New York top court narrows Martin Act in $11 billion Credit Suisse case
13 Jun 2018

New York’s highest court on Tuesday curbed the state attorney general’s ability to fight fraud on Wall Street, awarding a victory to Credit Suisse Group AG (CSGN.S) as it tries to end an $11 billion (£8.2 billion) lawsuit over risky mortgage securities.

By a 4-1 vote, the state Court of Appeals said New York’s top law enforcement officer has just three years to bring claims under the Martin Act, a 1921 law granting that office broad power to pursue civil and criminal cases over securities fraud without having to prove intent to defraud.

Two lower courts had agreed with the attorney general that the deadline should be six years, and rejected Credit Suisse’s arguments that the state sued too late. Tuesday’s decision overturned those findings.

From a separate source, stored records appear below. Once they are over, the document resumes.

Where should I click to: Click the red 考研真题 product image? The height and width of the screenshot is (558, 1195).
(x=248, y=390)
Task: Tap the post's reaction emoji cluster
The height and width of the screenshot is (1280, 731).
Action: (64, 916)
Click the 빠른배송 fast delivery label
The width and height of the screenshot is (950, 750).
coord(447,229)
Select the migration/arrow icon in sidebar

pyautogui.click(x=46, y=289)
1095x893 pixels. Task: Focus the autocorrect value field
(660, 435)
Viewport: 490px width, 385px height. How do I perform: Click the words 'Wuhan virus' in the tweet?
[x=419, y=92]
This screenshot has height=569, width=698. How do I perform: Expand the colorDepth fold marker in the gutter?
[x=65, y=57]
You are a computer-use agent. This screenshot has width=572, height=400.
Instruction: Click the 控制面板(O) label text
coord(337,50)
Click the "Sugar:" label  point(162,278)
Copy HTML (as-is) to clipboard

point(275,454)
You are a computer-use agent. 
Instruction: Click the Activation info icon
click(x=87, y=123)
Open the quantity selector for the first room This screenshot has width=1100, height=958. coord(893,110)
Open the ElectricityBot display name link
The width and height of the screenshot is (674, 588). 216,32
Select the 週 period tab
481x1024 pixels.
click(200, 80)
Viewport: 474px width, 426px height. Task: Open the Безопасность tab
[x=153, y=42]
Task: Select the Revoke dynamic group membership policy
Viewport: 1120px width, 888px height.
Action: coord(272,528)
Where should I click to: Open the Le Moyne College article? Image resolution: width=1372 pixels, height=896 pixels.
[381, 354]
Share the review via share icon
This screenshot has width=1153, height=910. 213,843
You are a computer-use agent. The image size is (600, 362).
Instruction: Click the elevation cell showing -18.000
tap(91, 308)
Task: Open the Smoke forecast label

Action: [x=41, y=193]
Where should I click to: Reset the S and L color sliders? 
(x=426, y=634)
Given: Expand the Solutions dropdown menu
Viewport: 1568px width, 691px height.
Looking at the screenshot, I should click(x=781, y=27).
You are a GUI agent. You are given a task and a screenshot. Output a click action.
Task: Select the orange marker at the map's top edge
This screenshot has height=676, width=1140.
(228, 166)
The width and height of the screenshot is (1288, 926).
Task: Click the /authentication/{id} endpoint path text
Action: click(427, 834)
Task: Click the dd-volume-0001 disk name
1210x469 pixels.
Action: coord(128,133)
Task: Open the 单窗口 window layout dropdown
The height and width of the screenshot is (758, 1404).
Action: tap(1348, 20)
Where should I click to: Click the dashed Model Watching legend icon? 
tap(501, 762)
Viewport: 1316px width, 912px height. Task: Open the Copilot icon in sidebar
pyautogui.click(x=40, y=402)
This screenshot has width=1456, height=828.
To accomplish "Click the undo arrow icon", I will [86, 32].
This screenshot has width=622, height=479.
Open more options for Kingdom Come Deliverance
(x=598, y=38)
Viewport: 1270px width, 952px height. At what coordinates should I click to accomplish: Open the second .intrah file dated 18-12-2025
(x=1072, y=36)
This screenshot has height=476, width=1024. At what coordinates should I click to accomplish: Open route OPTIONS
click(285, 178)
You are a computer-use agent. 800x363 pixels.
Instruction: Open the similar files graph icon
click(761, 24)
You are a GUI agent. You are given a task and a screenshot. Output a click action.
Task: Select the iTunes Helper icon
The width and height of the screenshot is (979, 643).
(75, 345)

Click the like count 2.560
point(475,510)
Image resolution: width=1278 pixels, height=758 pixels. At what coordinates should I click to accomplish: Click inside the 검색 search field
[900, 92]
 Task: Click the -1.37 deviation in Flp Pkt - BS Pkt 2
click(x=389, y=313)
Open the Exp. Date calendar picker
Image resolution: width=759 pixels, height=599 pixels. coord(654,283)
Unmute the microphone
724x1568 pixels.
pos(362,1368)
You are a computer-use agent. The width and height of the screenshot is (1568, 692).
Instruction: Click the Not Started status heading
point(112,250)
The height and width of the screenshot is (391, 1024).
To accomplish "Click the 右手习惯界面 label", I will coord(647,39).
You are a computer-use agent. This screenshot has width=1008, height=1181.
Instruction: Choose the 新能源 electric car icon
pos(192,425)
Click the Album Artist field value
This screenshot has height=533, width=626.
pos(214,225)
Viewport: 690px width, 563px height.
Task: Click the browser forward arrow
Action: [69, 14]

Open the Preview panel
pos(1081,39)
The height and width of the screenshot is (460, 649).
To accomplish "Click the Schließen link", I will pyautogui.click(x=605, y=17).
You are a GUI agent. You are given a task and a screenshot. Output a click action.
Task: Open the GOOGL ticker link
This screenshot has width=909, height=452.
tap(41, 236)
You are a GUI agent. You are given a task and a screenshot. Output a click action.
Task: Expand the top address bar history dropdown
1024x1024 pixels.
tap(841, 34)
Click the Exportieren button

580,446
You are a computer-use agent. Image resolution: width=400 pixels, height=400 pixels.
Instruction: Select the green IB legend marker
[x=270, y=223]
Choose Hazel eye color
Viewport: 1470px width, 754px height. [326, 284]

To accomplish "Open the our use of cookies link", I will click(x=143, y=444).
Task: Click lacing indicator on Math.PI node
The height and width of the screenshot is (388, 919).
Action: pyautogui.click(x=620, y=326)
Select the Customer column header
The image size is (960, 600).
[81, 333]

“The Martin Act imposes numerous obligations – or ‘liabilities’ – that did not exist at common law, justifying the imposition of a three-year statute of limitations,” Chief Judge Janet DiFiore wrote.

The decision could doom a November 2012 lawsuit brought by then-Attorney General Eric Schneiderman accusing Credit Suisse of lying about the quality of loans underlying residential mortgage-backed securities it sold in 2006 and 2007, resulting in steep investor losses during the global financial crisis.

But the appeals court said current Attorney General Barbara Underwood deserved a chance to show a lower court that Credit Suisse committed fraud under common law, subjecting it to a six-year statute of limitations under the state’s Executive Law.

Underwood took over the case after Schneiderman resigned last month.

“We don’t anticipate this impacting our cases in any significant way,” said Amy Spitalnick, a spokeswoman for Underwood. “This decision will have no impact on our efforts to vigorously pursue financial fraud wherever it exists in New York. That includes continuing our case against Credit Suisse.”

The lawsuit had accused Credit Suisse of concealing known defects in home loans underlying its securities in a bid to sell more securities and generate higher fees.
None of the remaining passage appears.